[start of Rows]
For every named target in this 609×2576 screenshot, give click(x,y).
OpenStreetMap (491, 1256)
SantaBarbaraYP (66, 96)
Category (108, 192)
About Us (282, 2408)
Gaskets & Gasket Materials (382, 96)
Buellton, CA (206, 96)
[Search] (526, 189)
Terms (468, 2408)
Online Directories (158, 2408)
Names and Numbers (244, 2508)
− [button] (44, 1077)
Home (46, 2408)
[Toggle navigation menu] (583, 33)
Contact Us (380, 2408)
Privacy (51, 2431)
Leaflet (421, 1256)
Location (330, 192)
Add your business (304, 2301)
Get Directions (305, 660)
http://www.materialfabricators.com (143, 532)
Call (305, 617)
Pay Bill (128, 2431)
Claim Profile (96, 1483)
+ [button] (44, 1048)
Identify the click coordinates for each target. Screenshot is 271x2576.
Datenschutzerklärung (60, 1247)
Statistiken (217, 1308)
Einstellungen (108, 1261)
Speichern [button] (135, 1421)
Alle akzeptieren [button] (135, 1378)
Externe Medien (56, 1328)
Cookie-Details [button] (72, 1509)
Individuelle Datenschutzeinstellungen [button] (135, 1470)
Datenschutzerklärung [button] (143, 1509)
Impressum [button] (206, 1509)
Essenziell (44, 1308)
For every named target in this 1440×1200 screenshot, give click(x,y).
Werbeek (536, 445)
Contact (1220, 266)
[end of Rows]
[start of Rows]
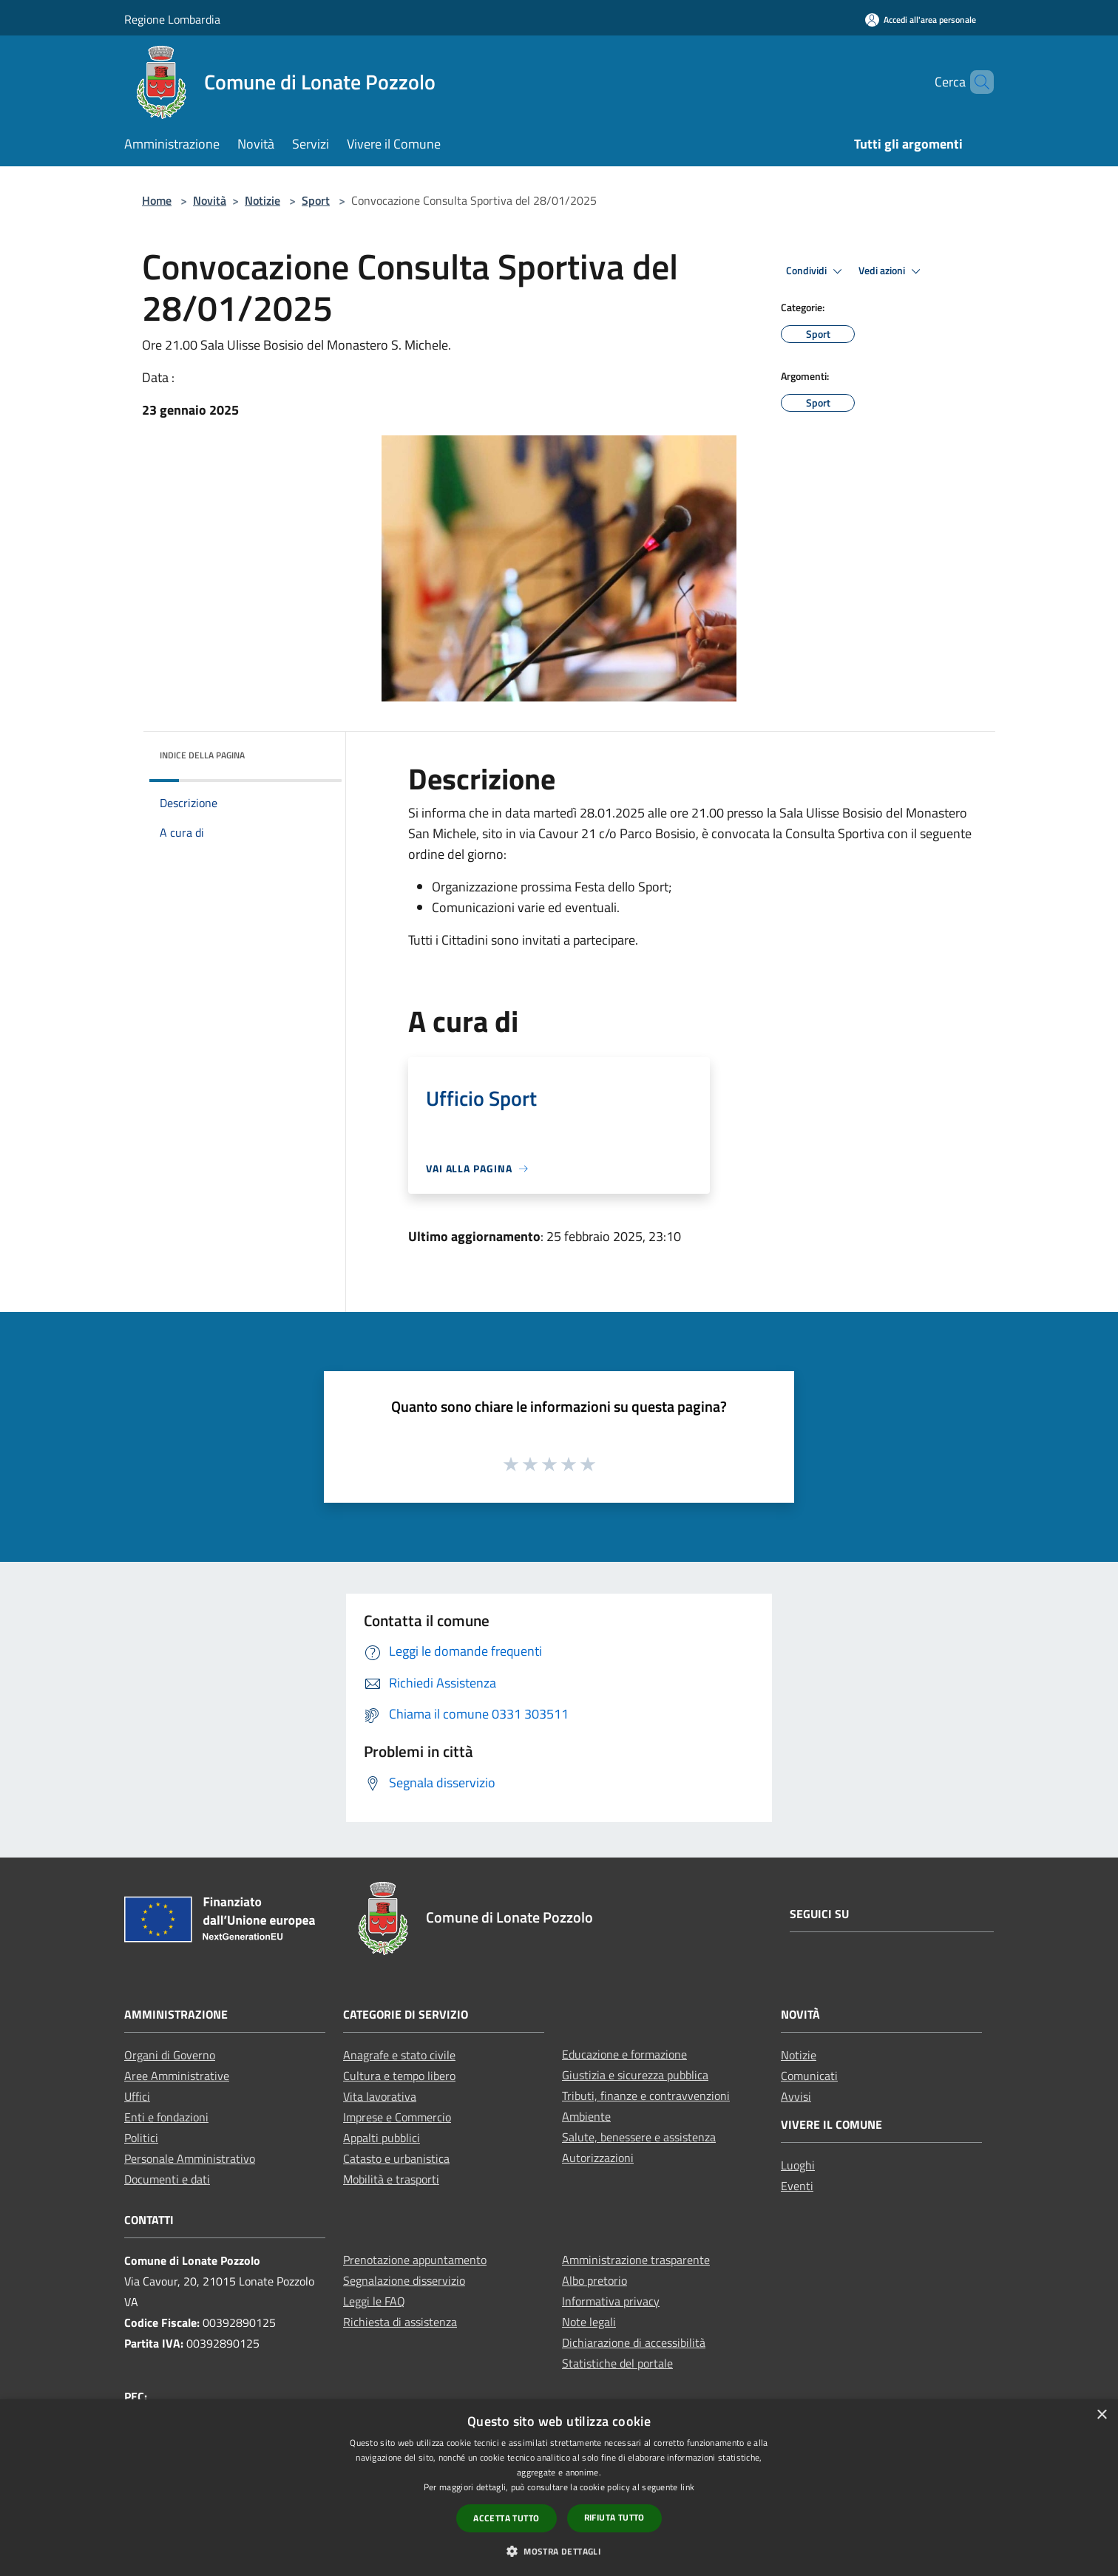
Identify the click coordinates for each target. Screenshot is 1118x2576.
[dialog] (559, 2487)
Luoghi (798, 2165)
[end of Rows]
● Exercise goal:
Turn the listing from the line with "Add your business (304, 2301)" to the line with "Werbeek (536, 445)" into a Markdown table with the columns Row and Line, numbering each row and leaving out blank lines.

● Correct response:
| Row | Line |
|---|---|
| 1 | Add your business (304, 2301) |
| 2 | Get Directions (305, 660) |
| 3 | http://www.materialfabricators.com (143, 532) |
| 4 | Call (305, 617) |
| 5 | Pay Bill (128, 2431) |
| 6 | Claim Profile (96, 1483) |
| 7 | + [button] (44, 1048) |
| 8 | Identify the click coordinates for each target. Screenshot is 271x2576. |
| 9 | Datenschutzerklärung (60, 1247) |
| 10 | Statistiken (217, 1308) |
| 11 | Einstellungen (108, 1261) |
| 12 | Speichern [button] (135, 1421) |
| 13 | Alle akzeptieren [button] (135, 1378) |
| 14 | Externe Medien (56, 1328) |
| 15 | Cookie-Details [button] (72, 1509) |
| 16 | Individuelle Datenschutzeinstellungen [button] (135, 1470) |
| 17 | Datenschutzerklärung [button] (143, 1509) |
| 18 | Impressum [button] (206, 1509) |
| 19 | Essenziell (44, 1308) |
| 20 | For every named target in this 1440×1200 screenshot, give click(x,y). |
| 21 | Werbeek (536, 445) |